Critics of the city’s enormous investment in policing also noted that several other proposals by the mayor’s anti-violence council, rolled out alongside the Office of Violence Reduction, centered on funding efforts by the Atlanta Police Department. Those proposals included the hiring of 250 additional officers and installing 250 street cameras.
“The Office of Violence Reduction is a pretty explicit example that politicians are good at using language, there is a whole lot of language about holistic approaches including violence prevention, but a majority of that funding was going to the police, anyway,” said Dr. Mark Spencer, an internal medicine physician in the city, who is an advocate for nonpolicing alternatives to violence prevention. “Are people in leadership really committed to a holistic vision of public safety, if the vast majority of that vision, and funding is still within the police?”
Mayor Andre Dickens’ office did not respond to multiple requests to speak about the Office of Violence Reduction.
While efforts to fund community violence prevention have lagged, the city’s support of policing has increased, signaled most significantly by the city’s commitment to Cop City. Last month, the City Council voted to approve $67 million for the construction of the training facility, despite 12 hours of public comment from city residents who were overwhelmingly opposed to the project. The vote means that the city will initially invest $30 million from its general fund, along with another $1 million toward the building of a gym. An additional $36 million will come from a leasing agreement with the police foundation over the next 30 years.
The 85-acre facility, located on the site of the Old Prison Farm, a defunct former prison that was operated by the state of Georgia throughout the 20th century, will contain an auditorium; a burn tower; new shooting ranges; space to practice high-speed chases; and a mock-city for urban police training. The project has sparked numerous protests, with opponents arguing that development of the site, which is prone to flooding and is the largest area left of the city’s greenspace, will harm the environment while propagating the militarization of the police.
Even some advocates of policing who don’t believe that the facility will militarize the department have suggested that the money could be spent elsewhere, like improving law enforcement vehicles or higher wages. Anti-violence advocates, meanwhile, continue to point to something they believe is even more critical — that the funding going to the training facility is taking resources away from programs that have long been undersupported.
Initiatives that address what many, including council member Keisha Sean Waites, describe as the “root causes of crime” — income insecurity, housing instability, and lack of healthcare — are often eclipsed in the city’s budget by law enforcement expenses. The city’s proposed fiscal year budget for 2023, its largest in history, includes $247 million for spending directly tied to law enforcement.
Atlanta’s lack of a robust city-supported violence prevention infrastructure is what in part influenced Volkan Topalli to get involved with the new hospital-based violence program, IVYY. That program, funded by Grady Memorial Hospital and a grant from DeKalb County, wasn’t one of the programs funded by the Office of Violence Reduction.
“We have spent so much time and effort on the brute force approaches, it’s time to start thinking about more community-based programs,” Topalli said. “We just haven’t had those types of investment to see if they can do the things we think that they can do.”

**Exercise details:**
Reproduce the passage from the article on Atlanta's violence prevention funding starting with "Initiatives that address" and going on through "to law enforcement.".

**Extracted records:**
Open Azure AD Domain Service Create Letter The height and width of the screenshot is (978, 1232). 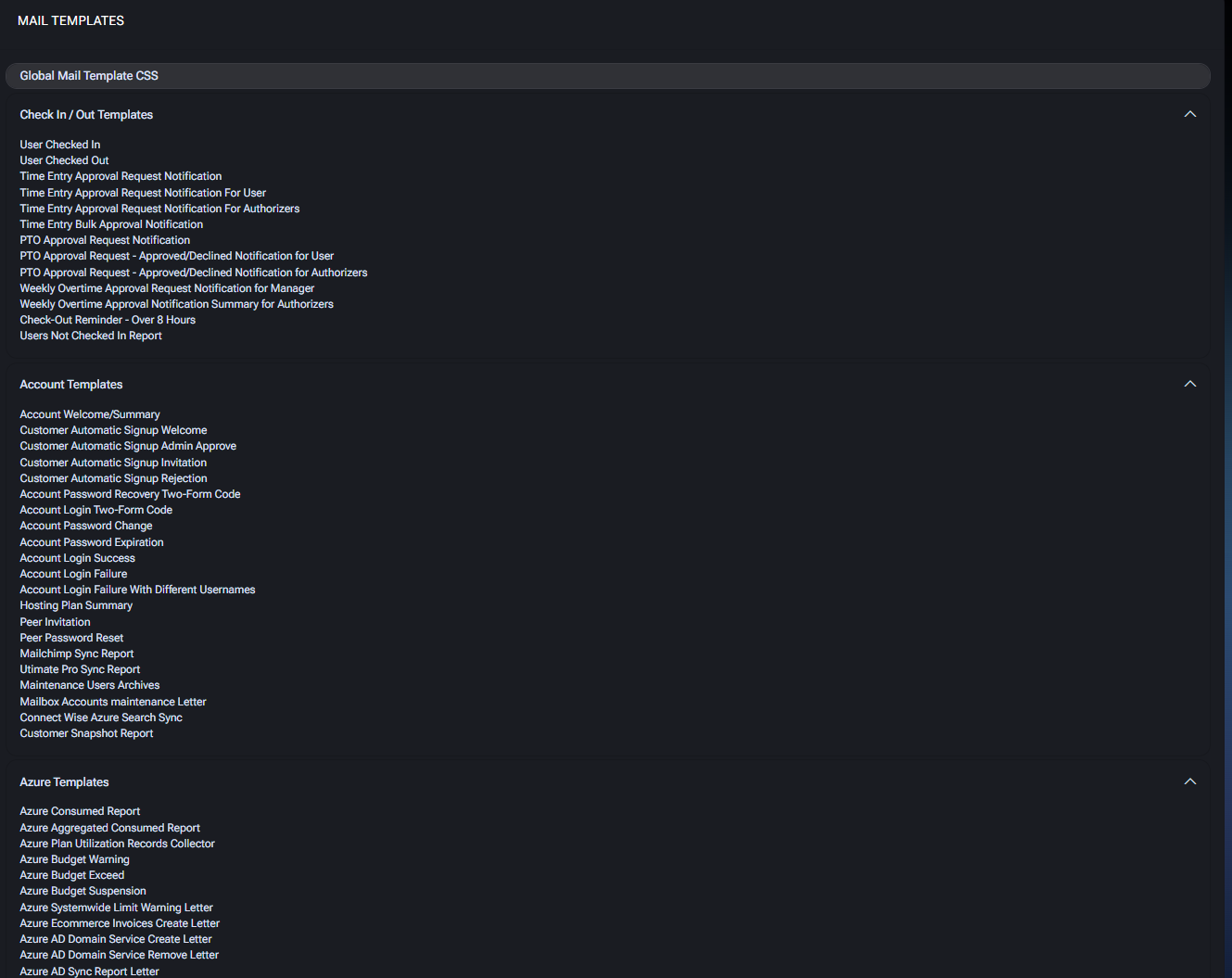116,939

==

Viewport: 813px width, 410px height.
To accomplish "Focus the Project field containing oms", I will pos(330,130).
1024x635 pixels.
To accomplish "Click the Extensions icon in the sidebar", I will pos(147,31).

...

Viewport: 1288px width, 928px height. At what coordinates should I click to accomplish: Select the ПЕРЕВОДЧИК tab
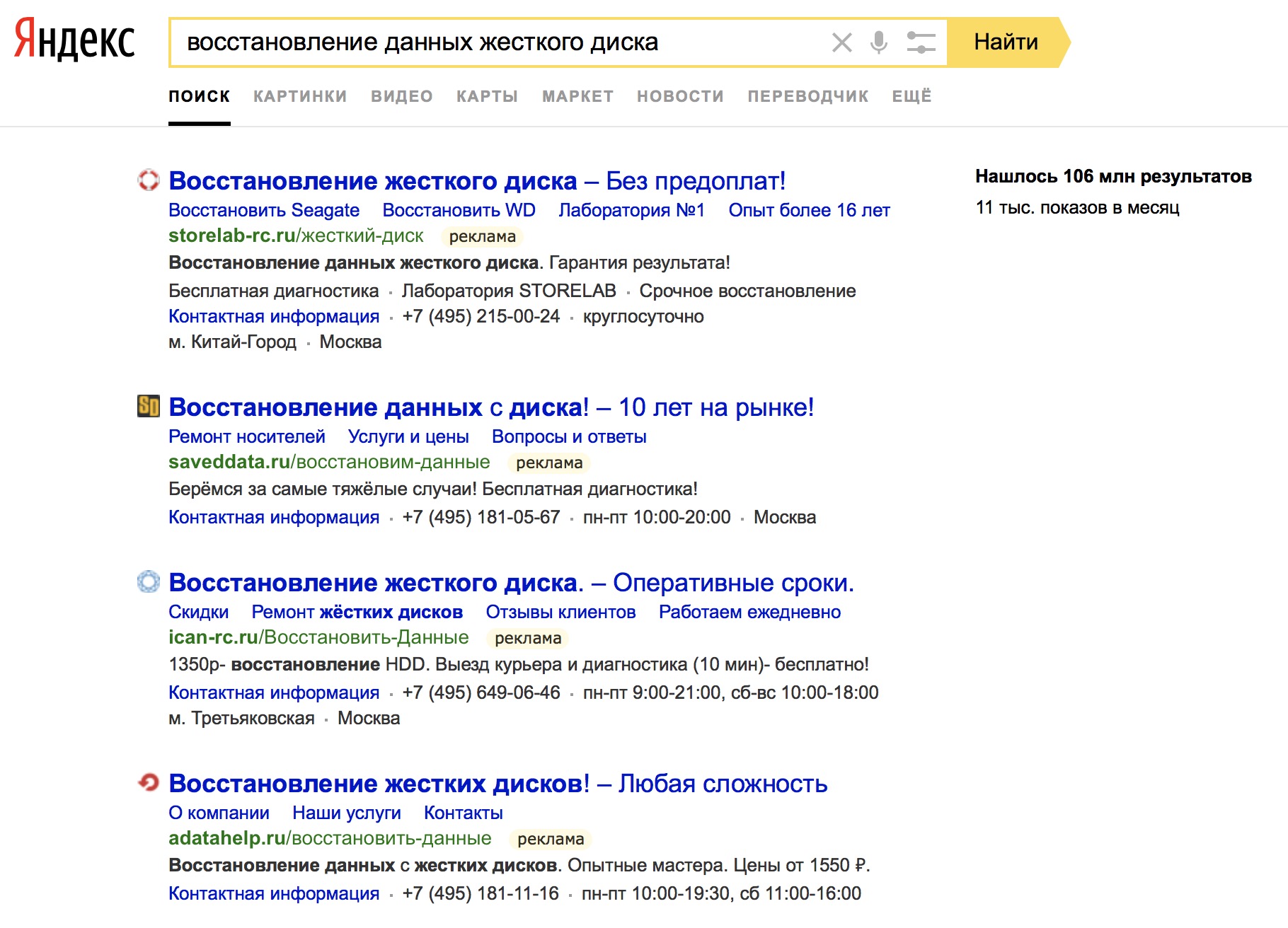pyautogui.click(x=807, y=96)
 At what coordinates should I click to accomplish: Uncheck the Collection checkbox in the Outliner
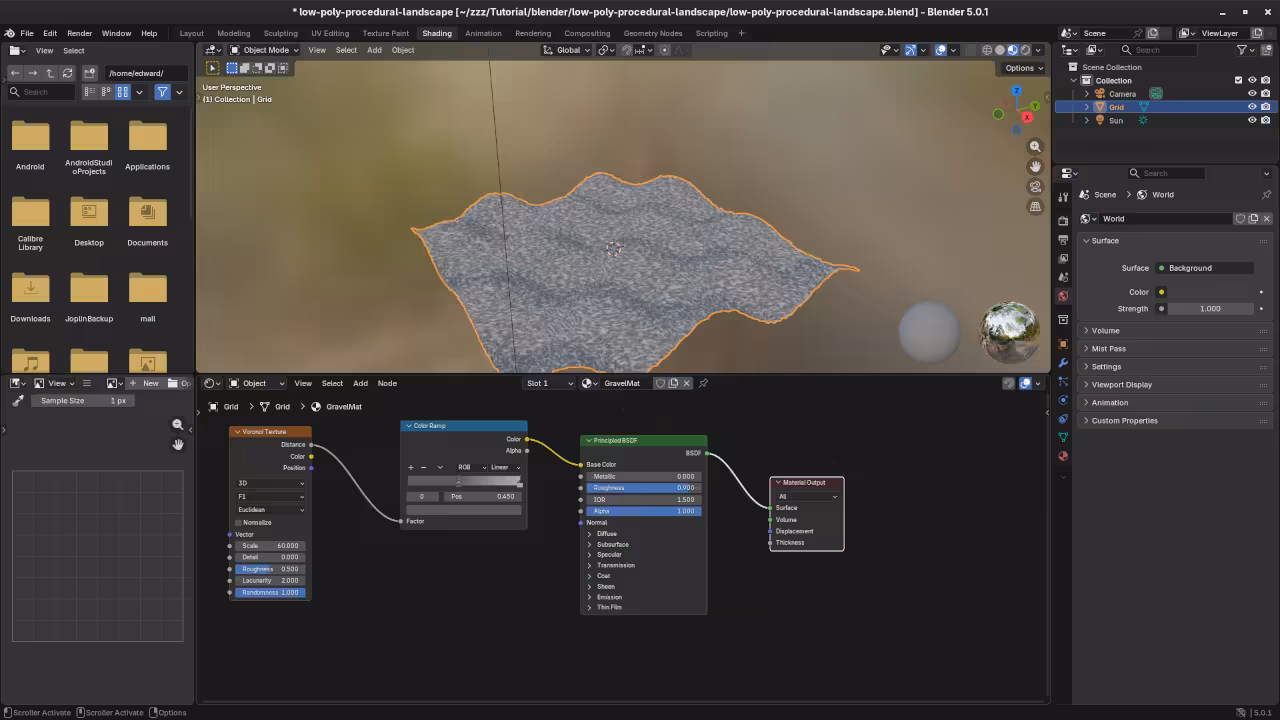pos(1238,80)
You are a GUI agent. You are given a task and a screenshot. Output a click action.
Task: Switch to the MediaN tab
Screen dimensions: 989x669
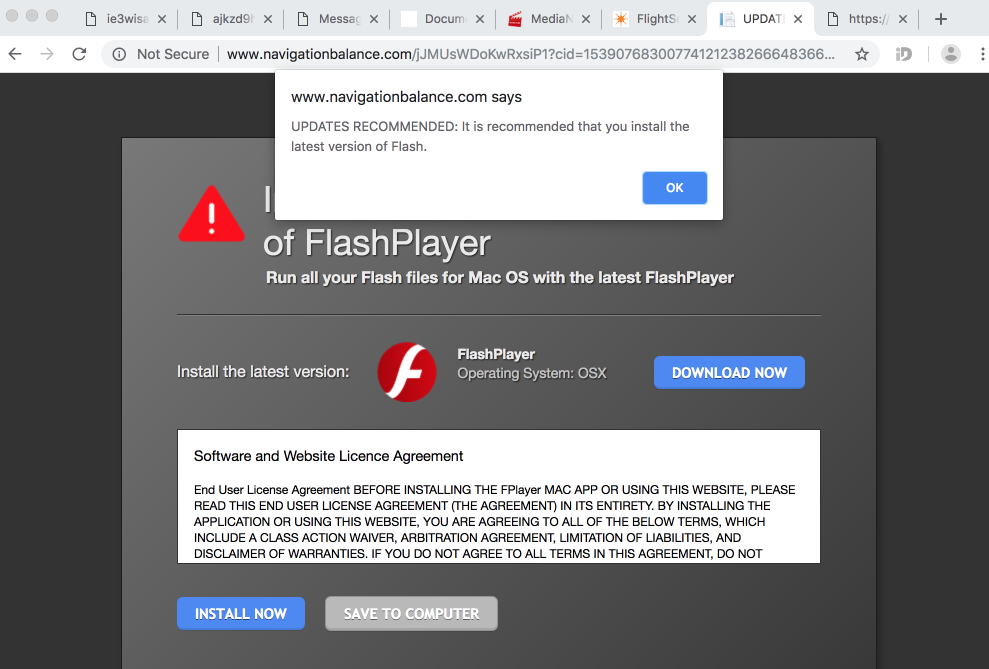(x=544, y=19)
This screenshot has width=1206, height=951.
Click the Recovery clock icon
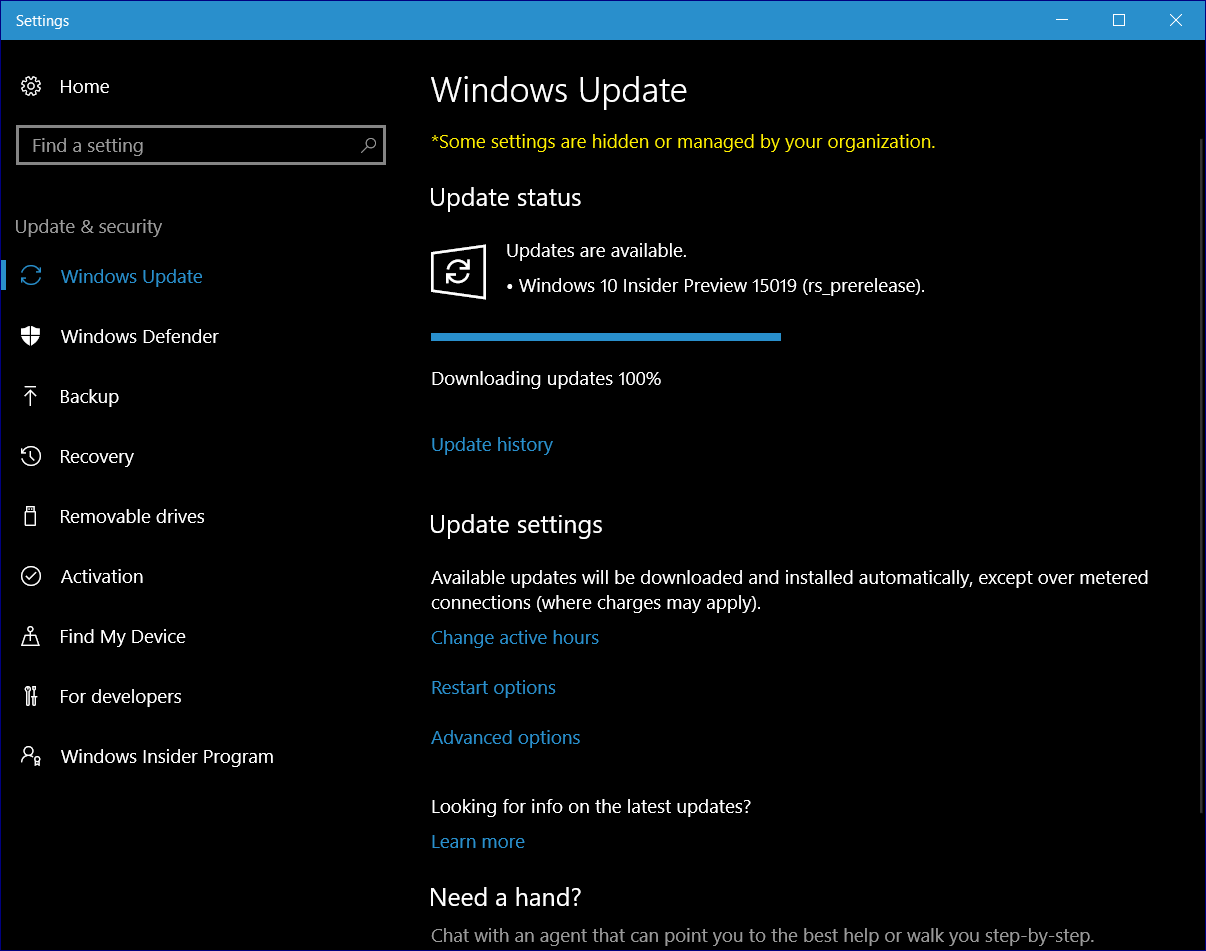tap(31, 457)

**Written reply:**
Initiatives that address what many, including council member Keisha Sean Waites, describe as the “root causes of crime” — income insecurity, housing instability, and lack of healthcare — are often eclipsed in the city’s budget by law enforcement expenses. The city’s proposed fiscal year budget for 2023, its largest in history, includes $247 million for spending directly tied to law enforcement.